AF: This first version of Tableau with Hyper offers the benefits of faster extract creation, fast query performance on extracts, and in many cases, better scalability and stability in several environments. We're super proud of that, and it's been a long journey to replace the existing Tableau data engine with Hyper because of all the code that hooks into it. But we're over that hump.

There are several things Hyper brings to the table that we're not yet taking advantage of. I’m looking forward, for example, to doing more things with even lower latency from data that gets conceived in the system and becomes available in Tableau visualizations. We're also looking at the strength and abilities to build deeper, analytical capabilities into the system so analysts can do more advanced examination, whether it smells a bit like machine learning or data mining, or whether it’s statistical functions at speed, and doing that physically closer to the data at high speeds. These are areas we’ve only scratched the surface with in this first release.

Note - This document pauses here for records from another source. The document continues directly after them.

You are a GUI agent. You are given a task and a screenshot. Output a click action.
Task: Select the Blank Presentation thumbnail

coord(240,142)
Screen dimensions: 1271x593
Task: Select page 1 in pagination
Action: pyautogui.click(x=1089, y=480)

I'm very proud of the team for pulling this replacement product off in about 18 months. It was a major endeavor.

12. What is next for the R&D units?

AF: We want to keep investing. This project has proven to be extremely fruitful. I'm proud of the team, the level of innovation, the level of their delivery, and the collaboration with Technical University Munich – their advisors’ input and feedback is priceless.

For next steps with Hyper, we have two stages. We have what I call a shorter-term plan where we've allocated quite a bit of time to react to customer feedback. Since it's the first time this ships as a commercial product, we want to be ready and able to deal with feedback.

Then, we have some features we're delivering next quarter, but they're not major features. Again, we want to account for customer feedback, and we’re finishing additional performance improvements that weren’t ready for the first release.

13. Do you have any advice for academic entrepreneurs as far as continuing to move forward, not losing hope in whatever technology they invent in the next decade?

TM: My advice is “believe in yourself.” Sometimes a project needs extra work on the side. There are things that aren’t interesting from a research perspective. We had to build a database system from the ground up and there are certain components that you can’t publish in a paper. But if you do the extra measures, and believe in what you’re creating, people will be interested and the industry will pick it up. And there is a great chance in just trying; you can’t lose.